Everything changed with the arrival of Intel’s 14nm process, which got off to such a rough start with the codenamed Broadwell processor in 2014 that the company had to revamp it for the subsequent Skylake generation launched in 2015. Over time, Intel had to improve its 14nm node several times, which eventually enabled the company to boost performance provided by the node by over 20%. Intel used several methods to improve 14nm performance, though has never revealed all of its secrets.
What should be noted is that all makers of semiconductors always perform continuous process improvements (CPI) to improve yields and reduce performance variations through the means of statistical process control (SPC), which in general means lower costs. What Intel did was beyond regular CPI-related improvements as the company changed FinFET structure and some other things and that required new libraries and an almost complete redesign of chips.
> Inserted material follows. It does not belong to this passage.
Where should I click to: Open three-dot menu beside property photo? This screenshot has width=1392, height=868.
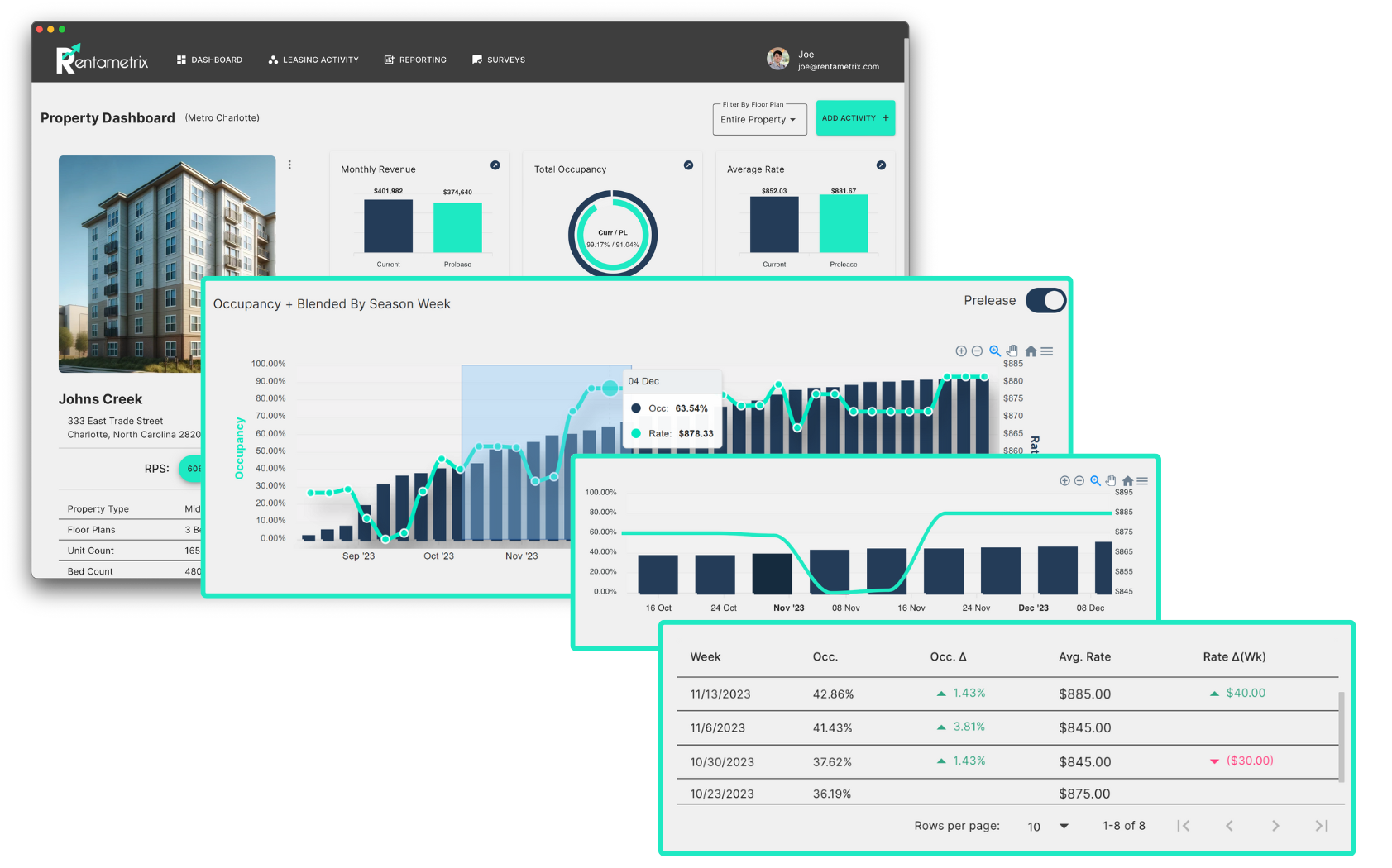click(x=289, y=165)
It appears, Intel uses the same approach to 10nm improvements.
With 10nm, Intel set so aggressive goals that the first version of the process was largely a commercial failure with its Cannonlake processor, which was used for a limited number of products. But the technology set the ground rules and a path for further innovation, its three key features — contact over active gate (COAG), usage of cobalt for local interconnects, and self-aligned quadruple patterning (SAQP) at M0 and M1 layers — are still considered as the main pillars of the whole 10nm node at large. The company significantly redesigned the technology for its codenamed Ice Lake processors. Intel’s 2nd Generation 10nm node features a new Fin architecture to boost performance; an altered BEOL process to simplify integration as well as improve performance, change process integration to boost margins; and a different contact layout (think of an improved implementation of COAG on the design level) to improve yields, according to TechInsights. Meanwhile, usage of the 2nd Generation 10nm process was limited to mobile CPUs with a relatively small die size, an indicator that the node still needed a refinement by Intel’s standards for margins.
For its Tiger Lake family of mobile processors and a number of other products, Intel is set to use its 3rd generation 10nm process that is officially called 10nm SuperFin. The new node is said to bring an 18% performance improvement when compared to Intel’s ‘base’ 10nm technology. Intel’s 10nm SuperFin process will be used much more widely than the company’s 1st and 2nd generation 10nm technologies, which is why Intel needed across-the-board improvements of performance and energy efficiency.
“After years of refining the FinFET platform, we are redefining it to deliver an unprecedented level of performance uplift,” Ruth Brain, an Intel Fellow and director of interconnect technology and integration. “We achieved this through a combination of innovations across the entire process stack. From the bottom of the transistor channel, all the way to the top interconnect metal layers.”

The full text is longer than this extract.